Below are the entries. Transcribe exactly the lines from the one with "Where should I" through the one with "The image size is (540, 360).", ends included, and leave out all others.

** SOURCE MATERIAL follows **

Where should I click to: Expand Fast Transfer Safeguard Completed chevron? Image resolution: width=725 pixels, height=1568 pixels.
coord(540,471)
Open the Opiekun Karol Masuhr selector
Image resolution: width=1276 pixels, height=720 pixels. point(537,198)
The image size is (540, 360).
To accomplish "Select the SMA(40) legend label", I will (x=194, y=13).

** End of SOURCE MATERIAL **
** SOURCE MATERIAL follows **

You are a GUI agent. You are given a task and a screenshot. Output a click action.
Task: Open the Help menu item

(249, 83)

** End of SOURCE MATERIAL **

EXERCISE RESPONSE.
Where should I click to: Expand Fast Transfer Safeguard Completed chevron? Image resolution: width=725 pixels, height=1568 pixels.
coord(540,471)
Open the Opiekun Karol Masuhr selector
Image resolution: width=1276 pixels, height=720 pixels. point(537,198)
The image size is (540, 360).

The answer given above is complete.